9. A layering apparatus for the additive manufacture of at least one component region of a component by an additive layering method, comprising:

at least one powder feed for applying at least one powder layer of a material onto at least one construction and joining zone of at least one movable construction platform;

at least one beam source for generating at least one energy beam for the layer-by-layer and local solidification of the material by selective scanning and fusing of the material along scan lines; and a control device, which is configured and arranged: to control the powder feed in such a way that it applies at least one powder layer of the material onto the construction and joining zone of the construction platform; and to control the construction platform so that it is lowered layer by layer by a predefined layer thickness,

wherein the control device is configured and arranged to use adapted individual vectors, which are determined by a method according to claim 1, for open-loop and/or closed-loop control of the at least one energy beam to additively manufacture at least one component layer.

10. The layering apparatus according to claim 9, wherein the control device is configured and arranged to carry out the steps of:

a) providing layer data characterizing at least one component layer of a component to be additively manufactured;

b) on the basis of the layer data, determining individual vectors, according to which an energy beam is to be moved relative to a construction and joining zone of the layering apparatus to solidify a material powder selectively to the component layer:

c) determining at least one node point of a plurality of individual vectors, and

d) adapting at least one property of at least one individual vector of the at least one node point, the at least one property being selected from a group comprising spatial orientation, radiation sequence in relation to at least one other individual vector, and the vector length.
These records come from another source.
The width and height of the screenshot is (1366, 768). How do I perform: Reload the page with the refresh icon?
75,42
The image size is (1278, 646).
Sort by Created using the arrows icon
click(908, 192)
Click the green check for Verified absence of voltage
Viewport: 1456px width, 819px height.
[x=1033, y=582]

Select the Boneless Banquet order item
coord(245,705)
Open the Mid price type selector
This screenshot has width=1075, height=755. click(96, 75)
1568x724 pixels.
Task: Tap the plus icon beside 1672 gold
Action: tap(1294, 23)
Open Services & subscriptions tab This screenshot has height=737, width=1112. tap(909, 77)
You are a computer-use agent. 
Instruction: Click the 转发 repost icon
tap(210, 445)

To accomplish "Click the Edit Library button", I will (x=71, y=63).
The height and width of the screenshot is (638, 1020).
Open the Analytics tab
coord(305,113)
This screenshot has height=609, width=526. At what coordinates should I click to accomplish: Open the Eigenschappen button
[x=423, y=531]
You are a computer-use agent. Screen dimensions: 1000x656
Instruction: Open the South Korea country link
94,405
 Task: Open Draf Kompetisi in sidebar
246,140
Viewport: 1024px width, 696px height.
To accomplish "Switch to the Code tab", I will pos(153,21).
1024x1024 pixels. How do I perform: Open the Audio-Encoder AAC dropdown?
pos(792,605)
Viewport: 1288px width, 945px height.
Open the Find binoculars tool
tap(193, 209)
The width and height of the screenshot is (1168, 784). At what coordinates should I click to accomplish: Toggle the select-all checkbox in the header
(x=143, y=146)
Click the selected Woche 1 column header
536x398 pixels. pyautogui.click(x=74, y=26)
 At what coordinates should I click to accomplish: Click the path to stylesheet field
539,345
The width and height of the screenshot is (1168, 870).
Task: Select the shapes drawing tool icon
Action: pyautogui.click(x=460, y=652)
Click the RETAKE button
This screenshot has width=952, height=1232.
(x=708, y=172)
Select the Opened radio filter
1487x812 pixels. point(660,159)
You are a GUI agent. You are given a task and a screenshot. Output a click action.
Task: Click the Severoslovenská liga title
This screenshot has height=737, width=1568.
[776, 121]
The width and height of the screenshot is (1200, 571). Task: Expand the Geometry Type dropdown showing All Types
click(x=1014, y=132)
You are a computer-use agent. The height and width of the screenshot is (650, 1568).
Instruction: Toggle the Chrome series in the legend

11. The layering apparatus according to claim 9, wherein it is configured and arranged as a selective laser sintering or fusion apparatus.

12. A computer program product, comprising commands that, when the computer program product is executed by a computing device, cause it to implement the method according to claim 1.

13. A computer-readable storage medium, comprising commands that, when executed by a computing device, cause it to implement the method according to claim 1.